Just In Time for Christmas: N's Favorite Albums of 2010!

Zune Social: tfx | By: N Pfeifer | 12/24/2010 |

As yet another year of our lives slides away, flipping and turning into the trash can of our memories, it's nice to take a fond look at the albums that touched me the most. As late as a decade ago, the concept of buying an album seemed like a waste when the whole disc was assembled to complement the hit radio song on it. Now that I'm older - and awesomer - I realize that musicians may have something going on when they assemble roughly an hour of related songs.


And so now it's time to reflect on the best of the best, so let's get to it! (On a special note, as of writing, all of these albums were available for download via Zune Pass, so snap to it!)

5. Daft Punk - The Score to Tron: Legacy

I've mentioned it before, but most soundtracks - as a slab of stand-alone music - are pretty boring out of the context of the film. This year, however, was a great one for the score-as-an-album. While not entirely Daft Punk's work (they collaborated with Joseph Trapanese for the symphonic sections) the score serves as the thriving life-blood of the film, standing as important as the special effects. Even if the film doesn't strike your fancy (and we would need to have a sit-down chat), the wonderful electro/string soundscapes here are thrilling and immersive.

4. OK Go - Of The Blue Colour Of The Sky

You may know this album for its slick music videos, but this "disc" was making "spins" in my "CD player" in a relentless loop for weeks earlier this year. Pop-y without being stupid, eccentric without being weird, OK Go exudes a palpable sense of fun in all of their formats. Damian Kulash is not only the creative lead here, but also the haunting center instrument of the band: screeching in "Skyscrapers", sleep-singing in "All Is Not Lost", then cracking in "I Want You So Bad I Can't Breathe". Progressive, multi-layered tracks pull you through like a conveyor belt and - oh, boy - is it a great ride.

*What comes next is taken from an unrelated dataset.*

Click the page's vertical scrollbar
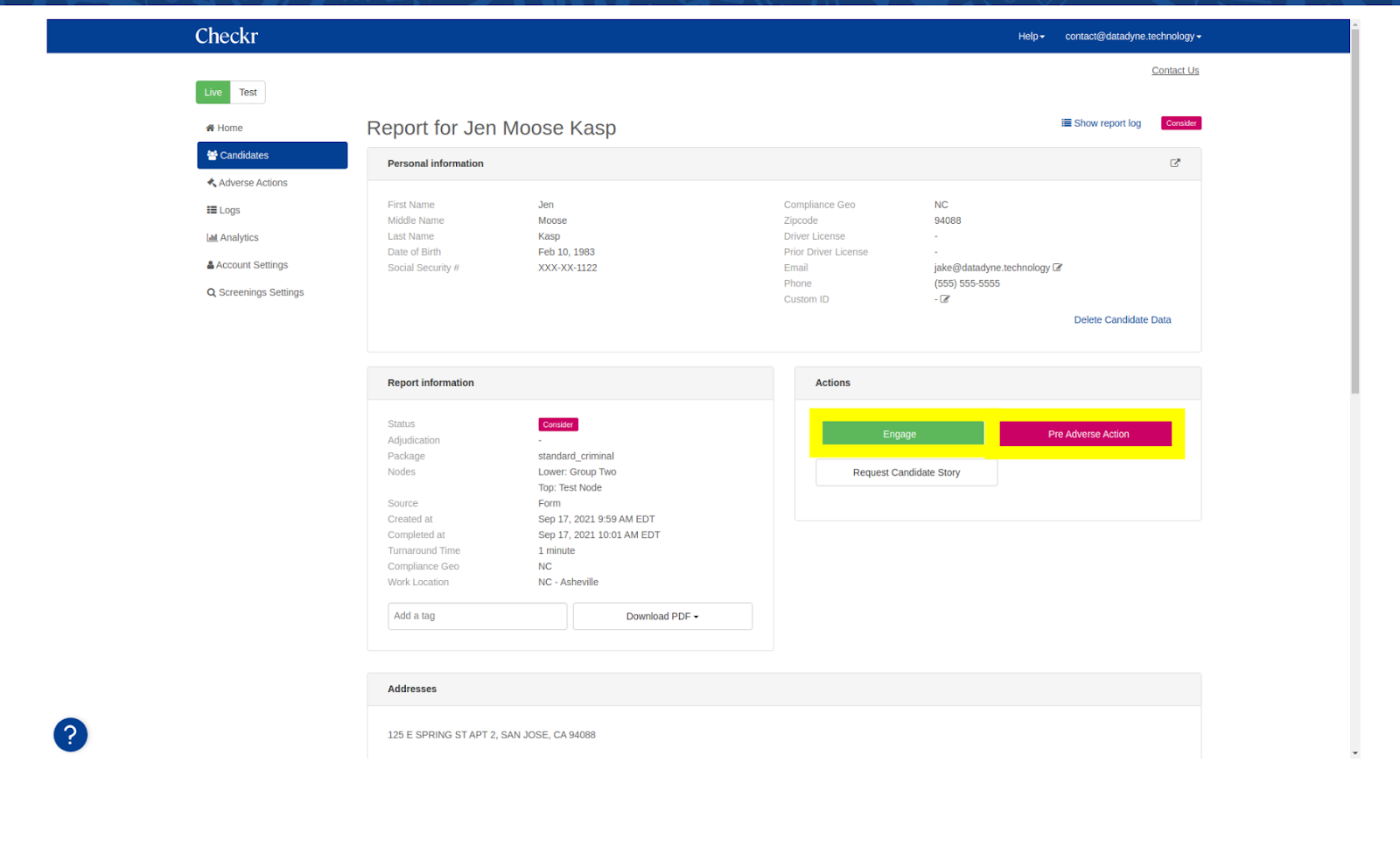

3. Hans Zimmer - The Score to Inception

If you haven't seen Christopher Nolan's latest film - a dizzying vortex of dreams within dreams - you need to stop reading, run to the local shiny disc dispensary, and thrill yourself for two and a half hours. Not only will you have experienced one of the best films of 2010, but also one of its best music accompaniments. Nolan (The Dark Knight, Memento) partners again with Hans Zimmer to bring a pulse-pounding urgency to Inception. While Daft Punk's score was a synthesizer with a symphony, this is a symphony with a synthesizer. Rapid percussion keeps you on the edge of your seat in "Mombasa" before the synths melt away the hooks. This is a dramatic score that's as flash-bang as the movie's gunfire and car chases with a warped sensibility that reminds you that all is not quite right with the rules of these dream worlds.

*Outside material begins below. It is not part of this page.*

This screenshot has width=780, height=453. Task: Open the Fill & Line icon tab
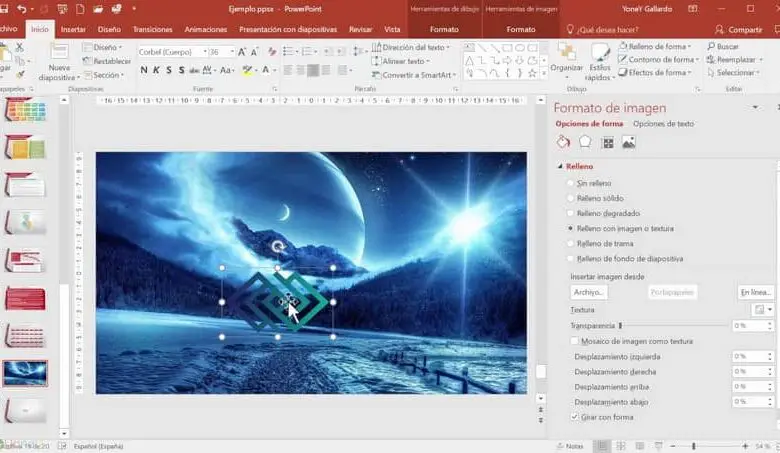(x=563, y=142)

2. Linkin Park - A Thousand Suns

I cooed about the newest album from early-00s nu metal, perfect-for-teenage-angst band Linkin Park already, but I still have to send up some props. They haven't fully stepped away from the fact that 'things are falling apart' or 'shut up when I'm talking to you' - instead adopting a teetering-on-slapdash 'war sucks' theme - but it's obvious that these guys are getting older and they know where they want to go. This album revives a lot of the fun of listening to their original entry (Hybrid Theory) without a lot of the baggage that we assigned to those tunes when a lot of us were still in school, doing that puberty thing. Linkin Park still knows how to rock it out, but they're far better at channeling it into more constructive works now.

1. Arcade Fire - The Suburbs

For some reason, I just couldn't get into Arcade Fire's previous discs. Funeral was a little too subdued, Neon Bible was a little too... out there. The Suburbs, on the other hand, sunk its claws into me immediately. The album stands as a hulking monolith: a folksy, campfire denouncement of suburban life, told on the road in some post-apocalyptic nightmare. The lyrics paint a chilling vision of a neighborhood you may live in yourself, while the Montreal-style 'band the size of an army' backing ensures well-covered terrain. From the post-punk rock-out of "Month of May" to the purring synthesizers of "Sprawl II (Mountains Beyond Mountains)", from Win Butler's downtrodden exploration of underground cities to Reginee Chassange's (Win's wife) chirpy vocals, the group feels like a collection of stragglers joined in some great journey, devoting the peak of their talents to uncovering this tapestry for us to enjoy. And enjoy we do.